Among the fireworks is a Rocket, who is arrogant, pompous and condescending. When he brags about his heritage, the others call him insensitive, and he takes great offence. To prove his sensitivity, the Remarkable Rocket bursts into tears before he is lit, and is too damp to catch fire. The servants dispose of him over the castle walls and he lands in a ditch.

The Rocket does not realise that he has been discarded and believes that he is being given time to recover his strength before being lit. He still believes that he is superior, and speaks insultingly to a frog, a dragonfly, and a duck, boasting that he will be magnificent when he is finally let off.

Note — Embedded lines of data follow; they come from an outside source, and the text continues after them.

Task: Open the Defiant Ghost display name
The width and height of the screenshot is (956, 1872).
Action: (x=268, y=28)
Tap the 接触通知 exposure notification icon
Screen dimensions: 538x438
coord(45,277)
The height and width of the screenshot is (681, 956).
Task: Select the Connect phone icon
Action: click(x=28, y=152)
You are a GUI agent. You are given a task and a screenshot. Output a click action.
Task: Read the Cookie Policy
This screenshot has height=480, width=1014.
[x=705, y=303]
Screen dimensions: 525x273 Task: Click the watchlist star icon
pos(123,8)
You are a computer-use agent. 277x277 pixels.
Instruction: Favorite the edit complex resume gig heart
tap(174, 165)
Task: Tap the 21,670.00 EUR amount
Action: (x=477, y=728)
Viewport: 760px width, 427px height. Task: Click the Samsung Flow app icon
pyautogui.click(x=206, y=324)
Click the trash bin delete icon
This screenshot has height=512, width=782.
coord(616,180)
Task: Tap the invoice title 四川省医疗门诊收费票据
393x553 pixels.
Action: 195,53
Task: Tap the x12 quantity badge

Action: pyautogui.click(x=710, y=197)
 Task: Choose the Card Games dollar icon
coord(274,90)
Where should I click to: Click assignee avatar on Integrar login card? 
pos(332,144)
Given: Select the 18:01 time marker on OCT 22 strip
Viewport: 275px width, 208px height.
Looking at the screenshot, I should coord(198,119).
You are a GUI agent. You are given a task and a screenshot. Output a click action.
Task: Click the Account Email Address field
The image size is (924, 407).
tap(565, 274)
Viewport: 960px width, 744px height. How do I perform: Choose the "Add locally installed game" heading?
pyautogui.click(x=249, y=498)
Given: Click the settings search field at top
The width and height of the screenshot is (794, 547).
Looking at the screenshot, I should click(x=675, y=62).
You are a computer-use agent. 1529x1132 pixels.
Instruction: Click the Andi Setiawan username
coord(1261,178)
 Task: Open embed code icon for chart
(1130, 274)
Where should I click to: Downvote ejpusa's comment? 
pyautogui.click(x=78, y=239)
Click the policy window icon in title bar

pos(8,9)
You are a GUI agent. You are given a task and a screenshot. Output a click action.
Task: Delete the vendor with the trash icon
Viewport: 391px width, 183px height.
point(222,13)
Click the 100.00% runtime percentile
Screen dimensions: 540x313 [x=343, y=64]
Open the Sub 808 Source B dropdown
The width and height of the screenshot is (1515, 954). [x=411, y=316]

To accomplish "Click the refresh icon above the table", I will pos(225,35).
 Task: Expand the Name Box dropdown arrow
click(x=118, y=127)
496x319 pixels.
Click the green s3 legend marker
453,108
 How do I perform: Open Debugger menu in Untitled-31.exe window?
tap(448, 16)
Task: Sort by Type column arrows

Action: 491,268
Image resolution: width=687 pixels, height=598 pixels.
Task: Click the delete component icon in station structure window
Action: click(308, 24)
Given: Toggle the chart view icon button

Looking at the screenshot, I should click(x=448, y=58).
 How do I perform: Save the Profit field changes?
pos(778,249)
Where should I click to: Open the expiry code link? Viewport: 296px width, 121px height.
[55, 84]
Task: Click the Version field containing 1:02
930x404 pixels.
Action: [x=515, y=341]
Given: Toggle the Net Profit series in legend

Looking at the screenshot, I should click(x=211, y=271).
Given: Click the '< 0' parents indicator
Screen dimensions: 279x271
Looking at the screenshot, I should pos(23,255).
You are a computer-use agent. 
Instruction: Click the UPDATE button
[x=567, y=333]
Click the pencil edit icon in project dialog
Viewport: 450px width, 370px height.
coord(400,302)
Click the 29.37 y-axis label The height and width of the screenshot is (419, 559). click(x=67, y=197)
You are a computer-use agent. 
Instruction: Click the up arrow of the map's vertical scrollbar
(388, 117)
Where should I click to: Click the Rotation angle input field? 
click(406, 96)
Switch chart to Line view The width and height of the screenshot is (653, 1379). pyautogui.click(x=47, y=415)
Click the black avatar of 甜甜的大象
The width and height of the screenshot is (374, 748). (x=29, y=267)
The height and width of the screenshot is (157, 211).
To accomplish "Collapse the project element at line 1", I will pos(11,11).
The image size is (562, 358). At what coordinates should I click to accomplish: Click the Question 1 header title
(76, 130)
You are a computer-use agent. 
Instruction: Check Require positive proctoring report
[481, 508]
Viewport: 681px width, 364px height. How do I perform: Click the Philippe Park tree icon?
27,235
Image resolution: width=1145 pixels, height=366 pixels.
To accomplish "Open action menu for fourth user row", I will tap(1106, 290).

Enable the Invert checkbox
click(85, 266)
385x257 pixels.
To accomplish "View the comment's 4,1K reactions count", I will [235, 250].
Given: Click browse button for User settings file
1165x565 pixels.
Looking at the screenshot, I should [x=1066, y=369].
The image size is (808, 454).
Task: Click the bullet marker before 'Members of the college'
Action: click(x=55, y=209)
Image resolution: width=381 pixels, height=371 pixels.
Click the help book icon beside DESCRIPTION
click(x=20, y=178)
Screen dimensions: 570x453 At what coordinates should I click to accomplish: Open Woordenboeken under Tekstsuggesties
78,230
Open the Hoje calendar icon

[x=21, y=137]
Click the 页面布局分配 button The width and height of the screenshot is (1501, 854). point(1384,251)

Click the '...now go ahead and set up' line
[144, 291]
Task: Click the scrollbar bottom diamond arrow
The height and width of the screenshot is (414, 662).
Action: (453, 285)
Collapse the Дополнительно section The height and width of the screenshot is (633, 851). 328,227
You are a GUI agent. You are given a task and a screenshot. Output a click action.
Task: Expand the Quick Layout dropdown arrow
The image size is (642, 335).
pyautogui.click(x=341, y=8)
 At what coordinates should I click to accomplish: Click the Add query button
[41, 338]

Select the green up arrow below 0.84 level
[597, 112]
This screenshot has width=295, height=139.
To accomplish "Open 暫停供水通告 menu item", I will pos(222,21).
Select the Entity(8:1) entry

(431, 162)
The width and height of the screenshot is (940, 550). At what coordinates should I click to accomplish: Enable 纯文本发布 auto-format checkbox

Two boys who are collecting wood to make a fire mistake him for a piece of kindling. Much to his indignation, they place him on their fire. Eventually he dries off enough to ignite and explode, but it is midday and no one sees the display except a startled goose. Even as he fizzles away, the Remarkable Rocket still believes that he has created a great sensation.

== Epigrams ==

Wilde was known for his use of epigrams in his writing. These are brief, interesting, memorable, and sometimes surprising or satirical statements. "The Remarkable Rocket" contains many of these, including:

"I like to do all of the talking myself. It saves time and prevents arguments."

"How fortunate it is for the King’s son," he remarked, "that he is to be married on the very day on which I am to be let off. Really, if it had been arranged beforehand, it could not have turned out better for him; but, Princes are always lucky."

"But the Roman Candle and the Bengal Light were quite indignant, and kept saying, 'Humbug! humbug!' at the top of their voices. They were extremely practical, and whenever they objected to anything they called it humbug."

"I like hearing myself talk. It is one of my greatest pleasures. I often have long conversations all by myself, and I am so clever that sometimes I don't understand a single word of what I am saying."